I have listened to many discussions among my fellow creative workers, surrounding the rise of artificial intelligence (AI). Some claim that it has the potential to replace human creativity. This conversation was sparked by the rising popularity of Dall-e and Chat GPT, two platforms developed by Open AI.
Today, AI has clearly become more efficient, even in areas traditionally dominated by creative types. The two platforms are able to create images and writings and that can help humans become more effective in what they are doing.
I agree with only part of the arguments. AI has indeed become more advanced and capable of completing tasks that were once thought to require a touch of human creativity. But frankly, the scarier and more serious concern is that we are increasingly relying more and more on AI. This reliance on AI could lead to a decline in the demand for creative workers. But could it replace them?
A couple of weeks ago, Maverick Internal practice group for Digital & Creative discussed how AI could help our work as creative workers. There were sets of exercises where we were asked to create a valentine-themed social media campaign for a frying pan, but all of the assets – captions and images – have to be generated using AI. What triggered my curiosity was not how fascinating AI was in its ability to capture our prompt, but rather the prompt itself.
“What did you write on the search box?” my friend asked.
“I wrote, ‘A romantic caption about bringing back a love life, through a delicious food made by a high-quality frying pan,” I answered. “But I feel that I have to adjust the text, I just don’t like it.”
“I just wrote, ‘Caption for social media about valentine’,” my other friend said.
If you are familiar with the phrase, “ask the right questions, you’ll get the right answers,” that is what I experience when using this tool. The more precise the prompt, the more likely it would generate an asset as we want it.
AI does a great job and probably better than humans, doing the grunt job of sourcing and sifting through ideas and data– that is what we programmed them for. But perhaps soon, it may even have better logical flows in articulating ideas. Take the example of ChatGPT. Being native to English, it clearly would be better at expressing ideas in that language than us, non-native speakers.
Unfortunately, (or rather thankfully), AI does not yet have the same level of intelligence as humans. It does not yet have what scientists call Artificial General Intelligence (AGI). The asset generated by AI currently still lacks context and heavily depends on how detailed the prompt was.

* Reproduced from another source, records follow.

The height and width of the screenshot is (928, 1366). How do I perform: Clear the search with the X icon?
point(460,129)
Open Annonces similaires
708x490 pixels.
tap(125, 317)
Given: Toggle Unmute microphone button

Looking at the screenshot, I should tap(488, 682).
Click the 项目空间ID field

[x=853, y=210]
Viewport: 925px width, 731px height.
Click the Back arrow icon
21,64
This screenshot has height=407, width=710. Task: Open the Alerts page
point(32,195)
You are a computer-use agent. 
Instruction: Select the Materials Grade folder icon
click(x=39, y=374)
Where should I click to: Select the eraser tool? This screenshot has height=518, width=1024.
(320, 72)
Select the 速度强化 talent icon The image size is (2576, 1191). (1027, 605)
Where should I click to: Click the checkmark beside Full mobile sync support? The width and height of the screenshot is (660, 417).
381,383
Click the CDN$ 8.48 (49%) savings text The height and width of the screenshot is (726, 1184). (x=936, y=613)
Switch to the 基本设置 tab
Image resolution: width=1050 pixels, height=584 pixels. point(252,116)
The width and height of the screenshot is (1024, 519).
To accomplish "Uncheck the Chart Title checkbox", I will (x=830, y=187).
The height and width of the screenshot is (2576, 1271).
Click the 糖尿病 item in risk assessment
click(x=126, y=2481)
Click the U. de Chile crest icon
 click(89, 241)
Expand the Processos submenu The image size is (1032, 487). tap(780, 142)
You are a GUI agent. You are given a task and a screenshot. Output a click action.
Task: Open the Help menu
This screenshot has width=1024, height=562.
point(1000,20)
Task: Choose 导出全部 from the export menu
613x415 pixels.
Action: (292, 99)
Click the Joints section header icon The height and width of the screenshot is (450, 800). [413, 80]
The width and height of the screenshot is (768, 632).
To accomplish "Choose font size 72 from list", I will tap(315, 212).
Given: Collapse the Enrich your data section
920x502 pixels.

While AI could be incredibly efficient in specific tasks, it cannot be contextual and synthesize seemingly disparate ideas – which is what creativity is all about.
In brainstorming, human flaws have an important implication. This could spur conversations, dig up human insights and context, and exercise critical thinking to develop better ideas. Would AI make us dumber? No, but maybe lazier. We might end up relying too much on AI even when it recommends the wrong path.
There is no denying that AI is here to stay. Creative workers should not shun it but learn to live with it and harness its potential. At this stage, I believe that one of the potentials is to use AI to develop critical thinking and data-driven decision making, therefore fostering better leaders. Let me explain:
A Generation of Critical Thinkers – In the future, creative workers should have the sensitivity necessary for human insights, be able to sharpen their thoughts, and decide what is most contextual to the problem a client is having.
A data-driven decision maker – As research said about decision-making, human choice is probabilistic. We select a certain choice with a certain probability, while AI always selects the one with the highest likelihood. This draws on the human ability to decide on contextual things.
By utilizing the power of AI, we can enhance human creativity. The key is to understand how to use AI in a way that amplifies human ingenuity, rather than replacing it. With the right approach, AI can be a powerful tool to boost human creativity. We should not only harness its potential but also identify its shortcomings (i.e its inability to think contextually) and focus on filling this gap.